Bisher tendiert die öffentliche Debatte zum Narrativ, die Kinder könnten das “aushalten” – und die Vorerkrankten werden überwiegend schlicht verschwiegen. Sofern es bei der bisherigen Wahrnehmung mit der Fokussierung auf klinische Daten bleibt, lassen sich diese beiden Opfergruppen leicht unter den Teppich kehren. Das geschieht durchaus sehr bewusst, denn nicht wenige Debatten über verstorbene Kinder werden schließlich mit der Feststellung “beendet”, die seien überwiegend vorerkrankt gewesen.

 

Das ist dann in der Tat der Gipfel der Hässlichkeit einer Debatte, wenn sogar die Schnittmenge der Kinder und der Vorerkrankten als Argument genutzt wird, von der Pandemie gehe keine relevante Gefahr mehr aus.

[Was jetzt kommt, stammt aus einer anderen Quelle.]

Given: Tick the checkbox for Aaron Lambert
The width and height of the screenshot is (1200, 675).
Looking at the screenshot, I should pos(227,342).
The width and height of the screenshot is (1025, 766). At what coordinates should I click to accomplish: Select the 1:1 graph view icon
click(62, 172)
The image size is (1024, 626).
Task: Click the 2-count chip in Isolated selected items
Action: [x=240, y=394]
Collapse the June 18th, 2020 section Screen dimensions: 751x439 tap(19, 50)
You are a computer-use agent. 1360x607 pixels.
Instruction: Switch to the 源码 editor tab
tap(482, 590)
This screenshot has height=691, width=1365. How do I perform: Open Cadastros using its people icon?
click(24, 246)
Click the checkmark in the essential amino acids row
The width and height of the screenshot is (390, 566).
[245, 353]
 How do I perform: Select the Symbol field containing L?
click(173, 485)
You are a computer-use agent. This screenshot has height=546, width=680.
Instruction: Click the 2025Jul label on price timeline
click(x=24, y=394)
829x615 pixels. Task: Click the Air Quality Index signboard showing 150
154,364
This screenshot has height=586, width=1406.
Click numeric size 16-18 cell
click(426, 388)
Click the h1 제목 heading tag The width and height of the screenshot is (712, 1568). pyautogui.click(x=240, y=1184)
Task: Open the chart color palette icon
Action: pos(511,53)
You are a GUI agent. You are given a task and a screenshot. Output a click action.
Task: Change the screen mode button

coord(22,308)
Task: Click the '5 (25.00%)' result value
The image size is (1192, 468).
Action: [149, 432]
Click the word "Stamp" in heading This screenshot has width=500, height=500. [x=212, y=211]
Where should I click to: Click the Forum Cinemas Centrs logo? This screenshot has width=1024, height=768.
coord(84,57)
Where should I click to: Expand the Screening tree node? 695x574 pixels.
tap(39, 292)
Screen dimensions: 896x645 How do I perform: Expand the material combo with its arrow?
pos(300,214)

In vielen Ländern sehen wir die Impfkampagne stärker im Zentrum der Bemühungen von Regierungen. In Irland und Spanien beispielsweise trägt das Früchte. Bei entsprechenden Impfquoten ist es verantwortbar, sich auf Maßnahmen wie 2G oder 3G für das Endspiel der Pandemie festzulegen. Vor allem die Wirtschaft kann dort verlässlicher planen. In Deutschland ist insbesondere regional unsicher, was passieren wird. Das reicht vom Schulbetrieb bis zu Gastronomie und Veranstaltungen.

 

Vermutlich wird Deutschland mit in Europa vergleichsweise geringeren gesundheitlichen Schäden, zugleich aber mit den längsten Debatten und zeitlich/inhaltlich zähesten Gegenmaßnahmen durch diese Krise kommen. Wer den öffentlichen Diskurs und den daraus zu findenden Weg sehr hoch schätzt, muss damit nicht unzufrieden sein. Wären da nicht die perfiden Hässlichkeiten in der Argumentation und die Polarisierung um eher kaum vermittelbare Lager, könnte man sich dem anschließen.

 

So erleben wir aber nur einen bitteren Ringkampf von tief gespaltenen Lagern. Das sollte man von einem wünschenswerten demokratischen Einigungsprozess trennen. Wir stehen vor einem kalten Herbst und sollten dringend erkennen, dass die gesellschaftlichen Folgen von Covid-19 nun mit derselben Aufmerksamkeit auf die Agenda gehören, wie die Pandemie selbst. Die nähert sich ihrer Endphase, die gesellschaftlichen Auswirkungen sind noch lange nicht dort.